» Source extract:
---

By April 7, 2022December 1st, 2023Energy Efficiency, Government, Window Film
A classroom with windows that can be helped by the energy efficiency grant

A $500 million dollar energy efficiency grant approved by the Biden administration will ensure public schools are “up to par” for the carbon-neutral future. The intention is to add solar, insulation, and other upgrades to the public facilities to offset energy usage moving forward. These changes are intended to move our nation closer to that “net-zero by 2050” goal.

Why Schools

We have over 84,000 public schools across the country, with approximately 100,000 buildings. These units house our greatest asset, our children. Of course, they should be a priority. Combine the assets within, with the massive square footage of the properties, and you have ground zero for energy efficiency progress. As a country, we can facilitate the greatest progress by starting with our public school system. It just makes sense.

Perhaps the most compelling reason to ensure carbon neutrality in our public school buildings is energy expense. We spend over $8 billion a year in energy costs for schools across the country. Cutting those expenditures via facilities upgrades will also reduce our carbon footprint.

A senior administration official commented to reporters following the grant announcement, “Energy efficiency improvements to HVAC systems, lighting, insulation, and other energy upgrades can unlock significant savings to go towards student learning and success.” If we can apply those savings to future learning, then we are increasing our children’s overall success and well-being. In other words, funding for improved technology and resources can only enable our future generations to progress; both environmentally and professionally. Furthermore, by educating our youth on energy efficiency, we ensure a zero-carbon future.

Solar power

There are currently 7,332 schools with solar installations. However, not all of those are public schools. Arizona, California, Indiana, Massachusetts, and New Jersey are the leaders in implementing solar power within their school systems; public, as well as private.

---

Please copy the school energy grant article word for word, starting with "We have over" and going on through "our carbon footprint.".

(Dataset entries)
---

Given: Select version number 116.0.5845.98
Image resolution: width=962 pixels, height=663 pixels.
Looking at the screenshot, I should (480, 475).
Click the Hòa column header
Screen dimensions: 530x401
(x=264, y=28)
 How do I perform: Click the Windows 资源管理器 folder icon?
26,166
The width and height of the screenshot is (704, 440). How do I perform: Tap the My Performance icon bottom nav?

---

» Written response:
We have over 84,000 public schools across the country, with approximately 100,000 buildings. These units house our greatest asset, our children. Of course, they should be a priority. Combine the assets within, with the massive square footage of the properties, and you have ground zero for energy efficiency progress. As a country, we can facilitate the greatest progress by starting with our public school system. It just makes sense.

Perhaps the most compelling reason to ensure carbon neutrality in our public school buildings is energy expense. We spend over $8 billion a year in energy costs for schools across the country. Cutting those expenditures via facilities upgrades will also reduce our carbon footprint.